--- Tasks to complete ---
- a) Using the house tour announcement, decide whether each statement agrees with it: (i) the tour runs on Saturday from 10 a.m. to 4 p.m.; (ii) tickets cost the same in advance as on the day of the tour; (iii) the cluster program serves children from pre-K through 8th grade. Answer yes or no for each, quoting the deciding words.
- b) Reproduce the house tour announcement word for word, from "The tour supports" up to and including "Hobson Middle schools.".

--- Extract ---
11 Oct 2012

Houses on Parade: The Renovator's House Tour This Saturday

courtesy of Capitol Hill Cluster Schools

Do you own a Capitol Hill turn of the century home? While we often find ourselves constrained by space — those Victorians didn’t covet closet space as we do — the special touches in these homes bring  the character of life more than 100 years ago into modern living.

Some local homeowners integrate old and new into their homes with new stained glass, reclaimed wood and charming old school-style appliances. See these creative features on the Renovator’s House tour Saturday from 10 a.m. to 4 p.m.

The tour supports activities at the Capitol Hill Cluster Schools, a 20-year old program that serves 1100 children from pre-K through 8th grade. The cluster is located across three campuses: Peabody Elementary, Watkins Elementary and Stuart Hobson Middle schools.

Tickets are $20 in advance and $25 on the day of the tour. Tickets will be on sale at Frager’s Paint Store, Hill’s Kitchen, and Schneider’s of Capitol Hill.

The tour emphasizes smart solutions to everyday problems, and the best ways to stretch a budget. There’s also an emphasis on eco-friendly and carbon footprint-sensitive solutions to modernize homes. Drafty old windows are no longer and issue for these folks!

--- Available data ---
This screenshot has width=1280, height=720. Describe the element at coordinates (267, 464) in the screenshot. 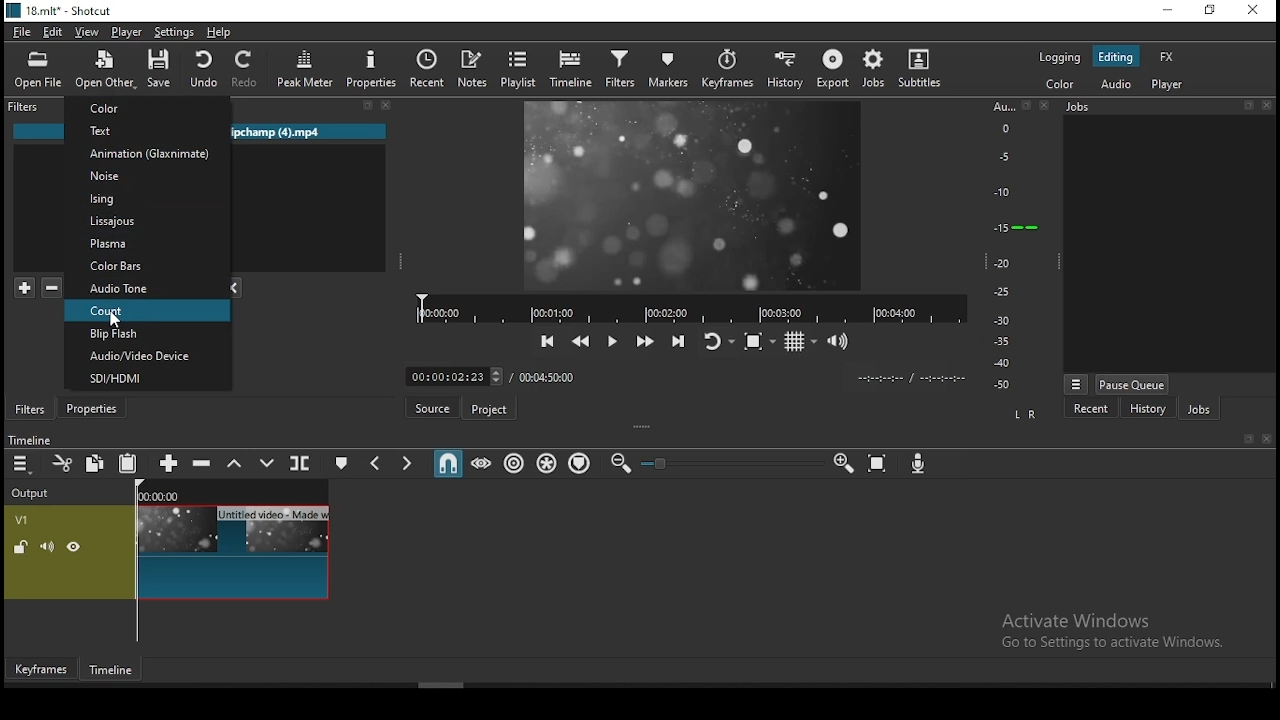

--- Answers to the exercise ---
- a)
(i) Yes: "Saturday from 10 a.m. to 4 p.m."
(ii) No: "Tickets are $20 in advance and $25 on the day of the tour."
(iii) Yes: "serves 1100 children from pre-K through 8th grade"

- b)
The tour supports activities at the Capitol Hill Cluster Schools, a 20-year old program that serves 1100 children from pre-K through 8th grade. The cluster is located across three campuses: Peabody Elementary, Watkins Elementary and Stuart Hobson Middle schools.